Enttäuschende Nachrichten vom US-Arbeitsmarkt

ActivTrades: Am Freitag Nachmittag erwarteten die Marktteilnehmer im Rahmen der Non-Farm Payrolls die Entwicklung der Beschäftigung auf dem US-Arbeitsmarkt im vergangenen Monat. Mit einem Zuwachs der Beschäftigung in den Vereinigten Staaten in Höhe von 38.000 neuen Arbeitsverhältnissen wurde eine signifikante Abweichung von den Prognosen der Analysten bekannt, die im Konsens von einem Jobwachstum in Höhe von 159.000 Arbeitsverhältnissen ausgingen.

 

Zeitgleich wurde der Average Hourly Earnings Indicator publiziert, der die Entwicklung der durchschnittlichen Stundenlöhne in den U.S.A erfasst und in Kombination mit der Anzahl der neu geschaffenen Arbeitsstellen einen zuverlässigen Ausblick auf die Entwicklung der US-Inflationsrate zulässt, die zu einem maßgeblichen Anteil vom Binnenkonsum und somit von der Entwicklung der Kaufkraft der US-Bürger abhängt.

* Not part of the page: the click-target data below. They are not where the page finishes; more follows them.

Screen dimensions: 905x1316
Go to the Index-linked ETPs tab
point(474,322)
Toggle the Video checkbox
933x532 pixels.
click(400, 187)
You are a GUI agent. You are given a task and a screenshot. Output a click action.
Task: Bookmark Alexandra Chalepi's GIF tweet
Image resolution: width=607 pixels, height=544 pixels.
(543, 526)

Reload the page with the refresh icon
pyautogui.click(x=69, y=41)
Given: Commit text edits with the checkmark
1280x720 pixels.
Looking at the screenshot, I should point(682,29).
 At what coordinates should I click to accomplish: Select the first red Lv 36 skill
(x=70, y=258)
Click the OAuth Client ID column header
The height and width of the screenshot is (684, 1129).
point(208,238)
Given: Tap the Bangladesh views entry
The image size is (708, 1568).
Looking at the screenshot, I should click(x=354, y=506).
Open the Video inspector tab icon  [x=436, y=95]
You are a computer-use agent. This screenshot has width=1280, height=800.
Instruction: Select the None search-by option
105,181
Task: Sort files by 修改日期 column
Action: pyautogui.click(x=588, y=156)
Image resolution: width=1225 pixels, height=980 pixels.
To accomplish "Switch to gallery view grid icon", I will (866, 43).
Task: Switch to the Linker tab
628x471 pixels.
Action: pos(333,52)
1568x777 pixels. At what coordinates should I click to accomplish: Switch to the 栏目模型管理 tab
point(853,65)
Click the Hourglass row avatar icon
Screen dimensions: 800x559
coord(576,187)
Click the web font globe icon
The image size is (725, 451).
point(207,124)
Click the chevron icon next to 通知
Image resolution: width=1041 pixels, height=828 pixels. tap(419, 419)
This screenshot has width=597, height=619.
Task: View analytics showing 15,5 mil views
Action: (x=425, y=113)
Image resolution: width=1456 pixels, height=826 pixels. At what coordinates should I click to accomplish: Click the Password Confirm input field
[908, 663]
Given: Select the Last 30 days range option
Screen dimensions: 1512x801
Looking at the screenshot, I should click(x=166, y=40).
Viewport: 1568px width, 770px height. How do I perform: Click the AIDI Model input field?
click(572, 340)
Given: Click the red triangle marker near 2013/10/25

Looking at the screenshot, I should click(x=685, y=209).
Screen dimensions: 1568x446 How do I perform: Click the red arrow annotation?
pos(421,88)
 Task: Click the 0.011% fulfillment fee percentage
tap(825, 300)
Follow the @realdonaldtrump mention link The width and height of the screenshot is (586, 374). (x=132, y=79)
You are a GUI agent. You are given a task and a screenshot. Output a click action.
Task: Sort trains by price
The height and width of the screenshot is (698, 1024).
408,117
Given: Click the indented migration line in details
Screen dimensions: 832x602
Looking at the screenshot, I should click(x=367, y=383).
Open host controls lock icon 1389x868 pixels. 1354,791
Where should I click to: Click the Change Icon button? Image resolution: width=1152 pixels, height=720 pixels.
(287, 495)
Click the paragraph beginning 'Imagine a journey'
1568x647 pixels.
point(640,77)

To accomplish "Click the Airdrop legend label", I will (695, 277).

Mit +0.2% notiert der Average Hourly Earnings Indicator gegenwärtig auf dem Niveau der Prognosen der Analysten. Die offizielle Arbeitslosenrate der Vereinigten Staaten, die zusammen mit den Non-Farm Payrolls und dem Average Hourly Earnings Indicator veröffentlicht wurde, fällt mit 4.7% um 0.2 Prozentpunkte besser aus als von den Analysten prognostiziert wurde.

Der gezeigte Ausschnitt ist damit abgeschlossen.